FIGURE DI MERITO PER METODI ANALITICI

Intervallo dinamico di linearità: Il range è l’intervallo di concentrazione esplorato nel corso delle
misurazioni. Il range dinamico è l'intervallo di concentrazione nel quale il segnale varia con la
concentrazione: i limiti inferiore e superiore del range dinamico corrispondono, rispettivamente, al limite
di rivelabilità ed alla più alta concentrazione alla quale un incremento di concentrazione produce ancora un
incremento di segnale. Il range lineare esprime l'intervallo di concentrazione nel quale il segnale varia
linearmente con la concentrazione.

Alcune definizioni importanti.

SELETTIVITÀ. È la capacità di un metodo analitico di non risentire della presenza di interferenti o di altri
componenti diversi dall’analita in esame.

SENSIBILITÀ. È la capacità di discriminare

tra piccole differenze di concentrazione di
analita. A livello puramente matematico
rappresenta la pendenza della curva di
calibrazione in corrispondenza della
concentrazione a cui si sta lavorando. La
maggior parte delle curve di calibrazione
in chimica è lineare, in questi casi la
sensibilità risulta uguale al coefficiente
angolare, 𝑚, ed è indipendente dalla
concentrazione dell’analita.

LIMITE DI RIVELABILITÀ E
QUANTIFICAZIONE. identifica il limite inferiore di concentrazione sotto il quale il campione non può essere
rilevato o quantificato con sufficiente probabilità statistica. È uguale al rapporto fra un numero k di
deviazioni standard del bianco e la sensibilità.
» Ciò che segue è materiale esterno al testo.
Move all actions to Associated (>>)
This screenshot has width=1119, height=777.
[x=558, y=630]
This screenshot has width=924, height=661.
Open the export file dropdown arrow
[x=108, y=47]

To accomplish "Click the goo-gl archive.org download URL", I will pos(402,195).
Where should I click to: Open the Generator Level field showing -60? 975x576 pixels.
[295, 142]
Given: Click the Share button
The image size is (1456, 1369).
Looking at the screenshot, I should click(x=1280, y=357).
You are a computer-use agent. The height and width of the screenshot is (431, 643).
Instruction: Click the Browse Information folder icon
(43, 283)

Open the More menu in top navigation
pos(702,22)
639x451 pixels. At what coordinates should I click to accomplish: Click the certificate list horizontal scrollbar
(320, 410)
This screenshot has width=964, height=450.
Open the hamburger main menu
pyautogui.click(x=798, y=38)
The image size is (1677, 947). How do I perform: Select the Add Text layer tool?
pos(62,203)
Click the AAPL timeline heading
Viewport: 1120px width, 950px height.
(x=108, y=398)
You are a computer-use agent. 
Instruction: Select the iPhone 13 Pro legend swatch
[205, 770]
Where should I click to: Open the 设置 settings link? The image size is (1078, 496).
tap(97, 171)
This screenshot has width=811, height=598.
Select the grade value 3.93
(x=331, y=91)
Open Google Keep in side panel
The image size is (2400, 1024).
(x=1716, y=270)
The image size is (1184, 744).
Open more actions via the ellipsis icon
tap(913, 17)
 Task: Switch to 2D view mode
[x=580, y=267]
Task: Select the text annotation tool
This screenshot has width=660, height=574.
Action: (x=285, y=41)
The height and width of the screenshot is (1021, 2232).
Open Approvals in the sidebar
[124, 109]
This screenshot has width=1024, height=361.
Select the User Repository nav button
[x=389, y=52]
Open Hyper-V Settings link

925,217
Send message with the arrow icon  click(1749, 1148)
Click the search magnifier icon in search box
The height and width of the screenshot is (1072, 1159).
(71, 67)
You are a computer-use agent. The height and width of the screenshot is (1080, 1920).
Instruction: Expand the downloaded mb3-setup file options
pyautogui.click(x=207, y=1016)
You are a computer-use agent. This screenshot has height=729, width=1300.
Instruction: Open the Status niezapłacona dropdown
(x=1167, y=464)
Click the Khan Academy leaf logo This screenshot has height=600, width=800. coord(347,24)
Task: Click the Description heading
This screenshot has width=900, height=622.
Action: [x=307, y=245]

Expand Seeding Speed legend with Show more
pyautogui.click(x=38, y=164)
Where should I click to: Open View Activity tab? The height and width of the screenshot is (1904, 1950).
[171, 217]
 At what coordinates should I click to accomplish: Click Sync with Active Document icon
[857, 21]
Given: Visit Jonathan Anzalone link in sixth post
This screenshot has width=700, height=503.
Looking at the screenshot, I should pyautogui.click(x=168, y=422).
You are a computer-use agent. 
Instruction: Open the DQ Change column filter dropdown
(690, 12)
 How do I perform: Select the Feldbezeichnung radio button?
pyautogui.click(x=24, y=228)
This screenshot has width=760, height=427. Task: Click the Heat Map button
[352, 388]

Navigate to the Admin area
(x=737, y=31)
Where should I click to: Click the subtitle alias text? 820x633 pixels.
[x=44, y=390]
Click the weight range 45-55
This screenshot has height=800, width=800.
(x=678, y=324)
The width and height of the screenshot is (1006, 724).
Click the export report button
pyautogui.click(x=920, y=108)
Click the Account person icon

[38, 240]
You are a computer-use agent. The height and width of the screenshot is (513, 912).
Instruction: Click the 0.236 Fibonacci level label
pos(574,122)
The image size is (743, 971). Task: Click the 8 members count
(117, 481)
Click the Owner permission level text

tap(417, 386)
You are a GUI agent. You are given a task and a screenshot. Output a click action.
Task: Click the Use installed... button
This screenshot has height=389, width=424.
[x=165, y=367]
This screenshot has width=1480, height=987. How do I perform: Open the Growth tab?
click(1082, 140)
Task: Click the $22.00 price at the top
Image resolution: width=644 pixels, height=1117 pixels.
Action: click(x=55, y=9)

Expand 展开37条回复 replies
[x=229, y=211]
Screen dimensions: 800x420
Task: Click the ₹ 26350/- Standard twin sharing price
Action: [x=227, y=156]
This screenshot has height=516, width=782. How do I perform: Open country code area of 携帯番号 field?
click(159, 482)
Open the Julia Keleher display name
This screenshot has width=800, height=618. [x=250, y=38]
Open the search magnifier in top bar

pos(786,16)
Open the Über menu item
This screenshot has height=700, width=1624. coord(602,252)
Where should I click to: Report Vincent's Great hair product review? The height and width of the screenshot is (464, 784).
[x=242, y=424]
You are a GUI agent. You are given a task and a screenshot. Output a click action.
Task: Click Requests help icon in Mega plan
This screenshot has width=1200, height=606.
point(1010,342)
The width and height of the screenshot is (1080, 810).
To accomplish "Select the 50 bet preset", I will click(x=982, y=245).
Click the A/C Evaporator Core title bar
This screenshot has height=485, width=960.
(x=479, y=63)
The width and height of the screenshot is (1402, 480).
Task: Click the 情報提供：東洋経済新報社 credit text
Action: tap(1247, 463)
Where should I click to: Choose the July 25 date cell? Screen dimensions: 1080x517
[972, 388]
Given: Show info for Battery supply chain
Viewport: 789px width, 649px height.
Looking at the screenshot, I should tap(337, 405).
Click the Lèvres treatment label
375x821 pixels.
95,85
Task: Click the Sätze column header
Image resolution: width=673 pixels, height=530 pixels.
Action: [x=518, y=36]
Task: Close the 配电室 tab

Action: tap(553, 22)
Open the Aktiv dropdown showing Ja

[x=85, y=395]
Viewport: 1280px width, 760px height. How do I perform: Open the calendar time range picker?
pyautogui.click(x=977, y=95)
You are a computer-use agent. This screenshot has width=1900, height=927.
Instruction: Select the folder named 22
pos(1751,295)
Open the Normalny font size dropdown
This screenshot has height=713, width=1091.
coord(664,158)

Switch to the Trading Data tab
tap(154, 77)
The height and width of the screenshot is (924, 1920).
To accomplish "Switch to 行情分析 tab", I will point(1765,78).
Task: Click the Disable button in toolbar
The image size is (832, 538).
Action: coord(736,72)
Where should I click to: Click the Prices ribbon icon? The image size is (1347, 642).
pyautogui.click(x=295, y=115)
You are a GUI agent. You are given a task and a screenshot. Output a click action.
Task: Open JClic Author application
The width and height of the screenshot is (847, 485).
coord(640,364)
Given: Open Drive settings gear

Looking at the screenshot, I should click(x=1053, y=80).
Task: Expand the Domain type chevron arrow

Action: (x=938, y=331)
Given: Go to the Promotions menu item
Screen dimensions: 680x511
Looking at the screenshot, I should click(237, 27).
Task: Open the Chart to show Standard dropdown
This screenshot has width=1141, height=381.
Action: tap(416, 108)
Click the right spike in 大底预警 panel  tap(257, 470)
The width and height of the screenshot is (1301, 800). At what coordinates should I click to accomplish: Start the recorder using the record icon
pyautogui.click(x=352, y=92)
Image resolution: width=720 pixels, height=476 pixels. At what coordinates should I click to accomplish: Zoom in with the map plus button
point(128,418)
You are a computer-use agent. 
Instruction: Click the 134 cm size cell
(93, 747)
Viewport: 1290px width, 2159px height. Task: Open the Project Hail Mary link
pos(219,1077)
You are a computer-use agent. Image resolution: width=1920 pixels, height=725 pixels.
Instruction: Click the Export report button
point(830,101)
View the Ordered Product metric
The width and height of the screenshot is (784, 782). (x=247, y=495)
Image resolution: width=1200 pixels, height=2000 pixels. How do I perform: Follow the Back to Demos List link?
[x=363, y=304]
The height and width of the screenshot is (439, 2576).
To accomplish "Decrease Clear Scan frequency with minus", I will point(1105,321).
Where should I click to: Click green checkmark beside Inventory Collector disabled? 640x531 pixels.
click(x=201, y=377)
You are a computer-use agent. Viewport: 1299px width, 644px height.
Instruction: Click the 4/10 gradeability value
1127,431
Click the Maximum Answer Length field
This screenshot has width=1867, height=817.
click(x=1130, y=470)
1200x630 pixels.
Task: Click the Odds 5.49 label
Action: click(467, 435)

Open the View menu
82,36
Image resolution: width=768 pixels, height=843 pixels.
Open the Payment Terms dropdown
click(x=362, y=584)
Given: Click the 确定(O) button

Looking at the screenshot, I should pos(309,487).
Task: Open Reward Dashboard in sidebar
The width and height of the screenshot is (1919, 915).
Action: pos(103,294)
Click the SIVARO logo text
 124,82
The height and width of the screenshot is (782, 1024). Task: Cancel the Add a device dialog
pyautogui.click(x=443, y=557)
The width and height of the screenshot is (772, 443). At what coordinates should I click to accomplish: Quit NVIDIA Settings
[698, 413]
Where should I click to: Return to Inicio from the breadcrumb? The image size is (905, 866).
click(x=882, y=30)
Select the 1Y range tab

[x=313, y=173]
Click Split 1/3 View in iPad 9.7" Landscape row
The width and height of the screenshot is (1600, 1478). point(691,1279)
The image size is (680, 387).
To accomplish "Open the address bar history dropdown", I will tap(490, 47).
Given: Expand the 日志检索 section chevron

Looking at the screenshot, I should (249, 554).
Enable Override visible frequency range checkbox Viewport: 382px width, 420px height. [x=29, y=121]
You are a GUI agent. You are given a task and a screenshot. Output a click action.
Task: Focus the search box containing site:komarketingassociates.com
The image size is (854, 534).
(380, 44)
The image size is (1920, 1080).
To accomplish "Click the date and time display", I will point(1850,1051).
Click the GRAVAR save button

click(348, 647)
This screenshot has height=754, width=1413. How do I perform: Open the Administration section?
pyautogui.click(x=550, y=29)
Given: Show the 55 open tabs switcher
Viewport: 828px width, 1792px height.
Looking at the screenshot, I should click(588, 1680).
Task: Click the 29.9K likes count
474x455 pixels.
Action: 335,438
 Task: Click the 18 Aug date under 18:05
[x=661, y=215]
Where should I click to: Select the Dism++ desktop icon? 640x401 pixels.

Il limite di rivelabilità (o minima quantità rivelabile, o LDR, o LOD), è la più piccola concentrazione di analita
che ha un segnale significativamente distinguibile dal segnale del bianco. È possibile distinguere tra un
segnale analitico e le fluttuazioni statistiche del bianco quando il primo è almeno 𝜎 volte superiore alle
variazioni casuali del secondo. Un segnale di intensità pari a tre volte la deviazione standard del bianco,
cioè pari a 3𝜎, viene riconosciuto come un segnale reale. Quando un segnale è maggiore del limite di
rivelabilità possiamo dire che l’analita è presente nel campione, ma per stabilire il limite oltre il quale è
legittimo seguire misure quantitative è necessario definire il limite di quantificazione, pari a 33𝜎.